Thames Path Ramble 18: Monday 14th March 2016
Windsor to Staines, which is about 7½ miles.
Sue and Jem, Jean, John, Jane, Dot, Julie, Ann, Peter and Sue, Ian and I
have walked this stretch
We started off at a café! Then we walked through Windsor Royal Shopping
Mall. One of the two railway stations has been turned into a lovely light and
roomy shopping centre, still with that railway feel.
From Windsor Great Park we could look back and see the
magnificent fifteen century Eton college chapel.

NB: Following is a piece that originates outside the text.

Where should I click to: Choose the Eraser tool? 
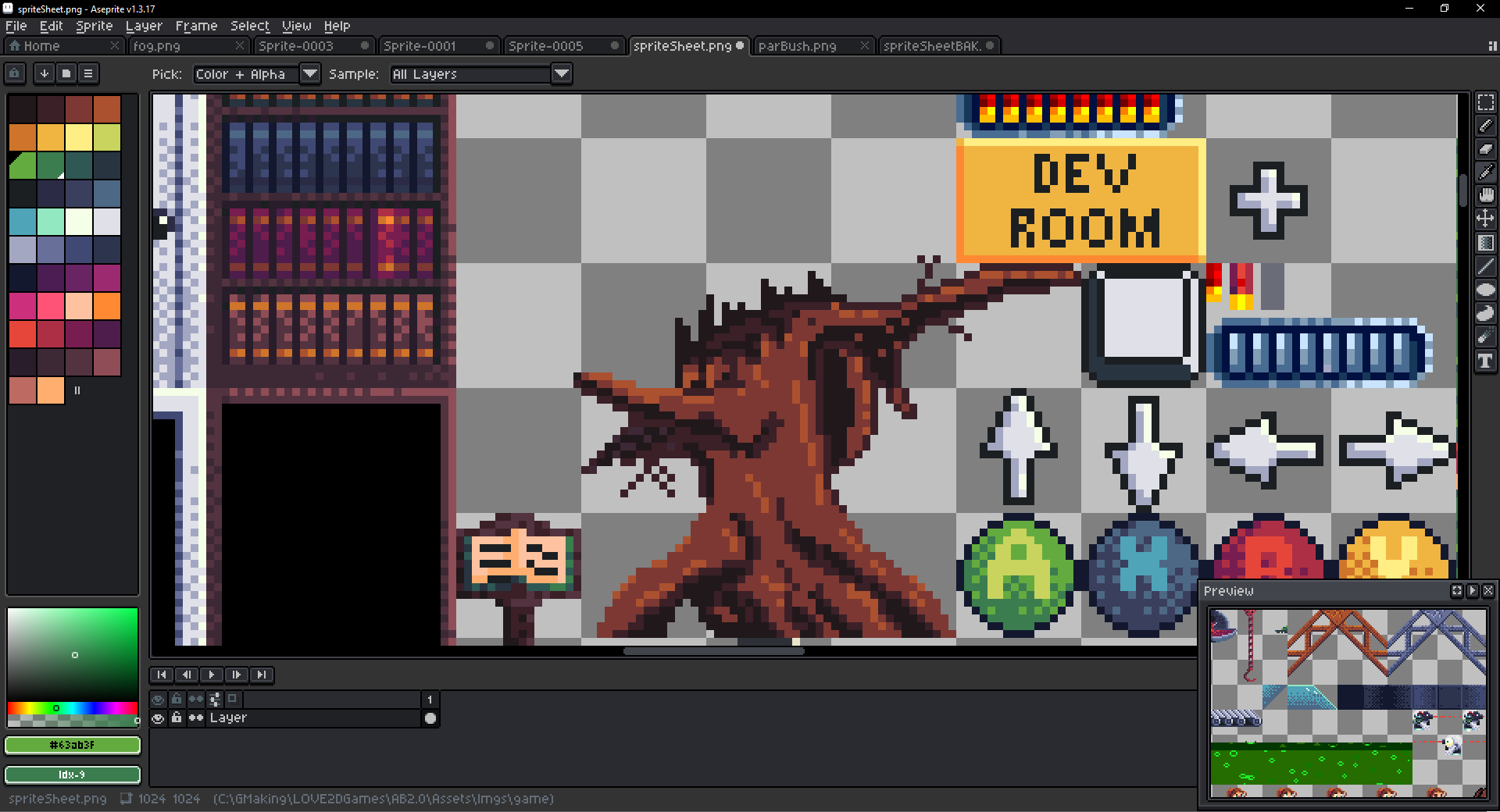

This was a noisy area as we seemed to be walking under
a flight path for planes landing at Heathrow. Also, there were plenty of
ring-necked parakeets squawking away.
The footpath (and roads in the past) has been
carefully managed around Windsor Park so that you mainly walk on the Datchet
side of the Thames. This means crossing two great bridges; one called Victoria,
the other Albert.
From our picnic spot we could look straight up and
see the low flying passenger aeroplanes coming in to land (an Airbus A380 in the
picture, able to carry up to 850 people?).
It is possible to
have a cruise in the newly refurbished 'Lucy Fisher', a replica of a Victorian
paddle steamer from Runnymede.
We paused again at Runnymede for ice-creams etc. There is a monument
here to the sealing of Magna Carta in 1215 which has been described as ‘the foundation of the freedom of
the individual against the arbitrary authority of the despot’. Much
of the surrounding meadowland, water meadows and woods are owned by National
Trust now and there are other memorials to the struggle for liberty. It is a
lovely open space with wooded hills but far too large for us to explore at this
time.
We ended our walk in Staines, an important river
crossing point since Roman times. It was home to the makers of linoleum until
the 1970s, hence the statue. The Town Hall is empty at the moment but
there are plans to turn the accommodation into apartments.